Beautiful Soup and extracting a div and its contents by ID


soup.find("tagName", { "id" : "articlebody" })

Why does this NOT return the <div id="articlebody"> ... </div> tags and stuff in between? It returns nothing. And I know for a fact it exists because I'm staring right at it from


soup.find("div", { "id" : "articlebody" }) also does not work.

Edit: There is no answer to this post - how do I delete it?
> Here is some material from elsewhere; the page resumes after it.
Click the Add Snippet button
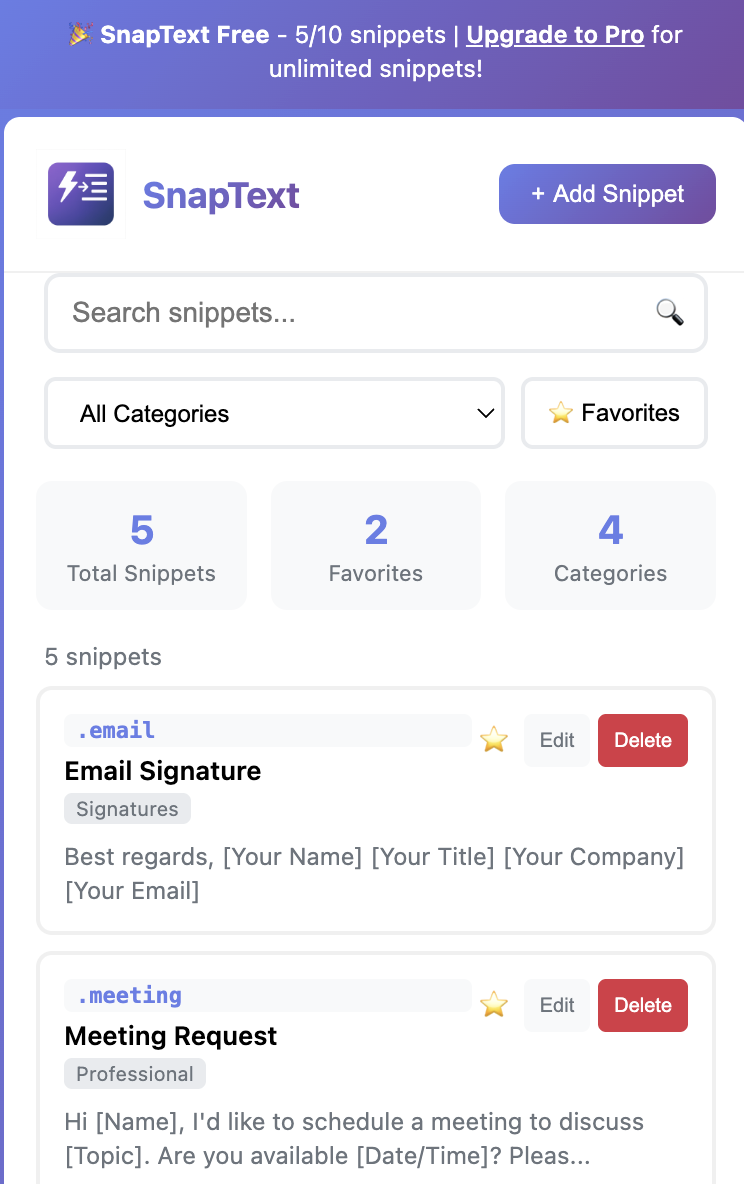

I found that BeautifulSoup is not parsing correctly, which probably actually means the page I'm trying to parse isn't properly formatted in SGML or whatever.

1/26/2010 9:48:45 PM

Accepted Answer

You should post your example document, because the code works fine:

>>> import BeautifulSoup
>>> soup = BeautifulSoup.BeautifulSoup('<html><body><div id="articlebody"> ... </div></body></html')
>>> soup.find("div", {"id": "articlebody"})
<div id="articlebody"> ... </div>

Finding <div>s inside <div>s works as well:

>>> soup = BeautifulSoup.BeautifulSoup('<html><body><div><div id="articlebody"> ... </div></div></body></html')
>>> soup.find("div", {"id": "articlebody"})
<div id="articlebody"> ... </div>
1/25/2010 11:02:11 PM

To find an element by its id:

div = soup.find(id="articlebody")